**Passage to read**

-- -- --

One of the places we, as the human race, seem to fall down regularly is around feeling authentically good in our lives. It’s not to say we feel bad all the time, although sometimes it feels like it. Instead, we all seem to have areas of our lives that can easily be described as being a struggle and often where pain and suffering are magnified. These tend to be the areas we quietly contend with while either putting on a happy face, carrying a bitter outlook, or somewhere in between. It doesn’t matter whether it’s with relationships, work, money, or just our take on ourselves, there is this nagging feeling that we’re stuck. It can feel like a minor irritation or something far stronger.
Devil inside, The devil inside
Every single one of us, The devil inside
Every single one of us, The devil inside
— Lyrics from Devil Inside by INXS
It’s in these areas that we have a tendency to feel powerless, and a victim of our surroundings, even if it's our inner surroundings. Somehow, primarily because we are embarrassed at how we might be perceived, we are desperately afraid of being seen by others the way we perceive ourselves. We have a tendency to feel like we are alone in our struggles, something no one could possibly understand.
And here lies the catch-22. If we don’t address how we’re feeling, or our issues directly, we suffer. We hope that no one will notice this area of our lives where we have now created additional problems and suffering through our attempts to mask these issues. What’s worse is often we don’t recognize that we are doing this. We have become oblivious to our own strategies for avoiding dealing with the problems at hand.
Meet the Protector
There is a part of our personality that generates and owns these thoughts. We call it the Protector, with a capital "P". Why? Because we need to understand how important this part of our personality is and how to partner with it.
It doesn’t want to be brought into the light, not itself or that which it has taken the mantle of protecting on our behalf. It is deathly afraid of exposing our shortcomings, and instead much prefers the dark, dank recesses of our mind to hide these issues. All the time, pretending that everything is “just fine”... or the worst it could possibly be. But it’s just not fine OR the worst it could be when we partner with it from an authentic place.
The Protector by any other name
All too often we hear about the ego being the enemy, the inner critic, the inner bully, or worst of all, the "pain body" as named by Eckhart Tolle. And right along with all those different names, we wonder what we can do to crush that part of us. Short answer? We shouldn't! We should partner with the part of us that is here solely, although often misguidedly, to protect us.
This Protector of ours is incredibly judgmental of that which it is threatened by. Ready to lash out at a moment’s notice to protect us from the cruel world it believes we live in. This is often disparagingly referred to as the "ego", however, it is important to recognize that this part of our personality’s core motivation is to keep us safe. To protect us from ourselves and the cruel version of the world it has created for us
What’s amazing about this part of our personality is how consistent it is across the human experience. In its quest to protect us by hiding issues and creating feelings of being alone, it creates exactly the conditions that prevent us from addressing the issues at hand. In addition, because of this universal behavior, we have a tendency to suffer in these areas rather than address them. In essence, this part of our personality would prefer to hide in ignorance rather than examine these areas out, in the light. This part of our personality, while doing its best to protect us from the darkness is also the part of our personality that creates the darkness. And there is the catch-22.

-- -- --

**To-do list**
(A) Answer these questions about the essay on the Protector, one per line:
(i) Which band's lyrics does the essay quote?
(ii) Who gave the name "pain body" to this part of us?
(iii) Why is the Protector written with a capital "P"?
(B) Continue the essay about the Protector from its final sentence, in the same voice.

**Given information**
-- -- --

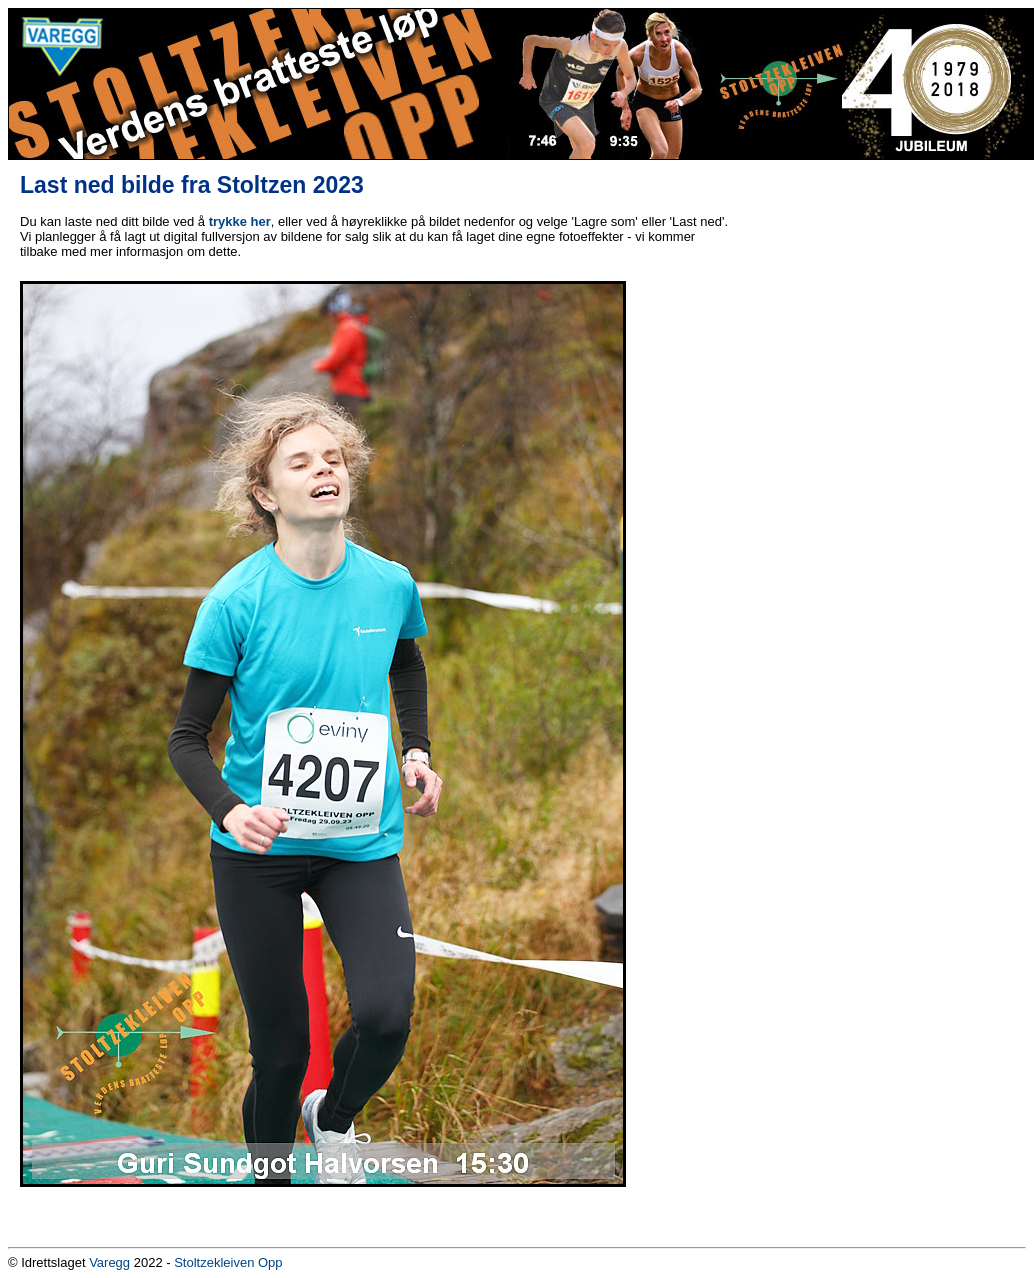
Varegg (109, 1262)
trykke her (240, 221)
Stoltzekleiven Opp (228, 1262)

-- -- --

**Results for the exercise**
(A)
(i) INXS
(ii) Eckhart Tolle
(iii) Because we need to understand how important this part of our personality is and how to partner with it.

(B)
How do I deal with the Protector?
What is funny about our obsession with getting rid of this part of us, is that it is the Protector that is trying to save it from itself! Its "solutions" don't work, and in fact, strengthen it into more and more of a monster, the more we resist it.
Trying to eliminate the Protector is an impossibility. However, when we take care of it, hear what it has to say, listening for the value it brings, we find that it becomes far more content and less inclined to try and run the show. The relief this provides can be minor or huge, depending on the strength of the story we're working with.
As a matter of fact, for the problems we really struggle with, often our biggest challenge is getting its stories under control so we can get to the root issues. Just bringing the Protector's stories to a place that is closer to an authentic story can provide huge amounts of relief and a path to resolution
Partnering with the Protector
The real way to deal with the Protector is to partner with it. We need to be the airline counter agent to our Protector, giving it a full voice, letting it rant and rave until all the air has escaped from the balloon. Then, after hearing what it has to offer, moving on to an authentic place. It is so important to understand that the Protector really is here to keep us safe and it does have something to bring to the table. What is unfortunate about the Protector is it's solutions don't provide us any long-term relief from its own ill-conceived stories.
However, when give the Protector its full voice, when we honor it, we are able to let it stand down from its rickety soap box. It gets quieter but never goes away. However, what is left is what we need in our lives to help keep us safe and whole in the world.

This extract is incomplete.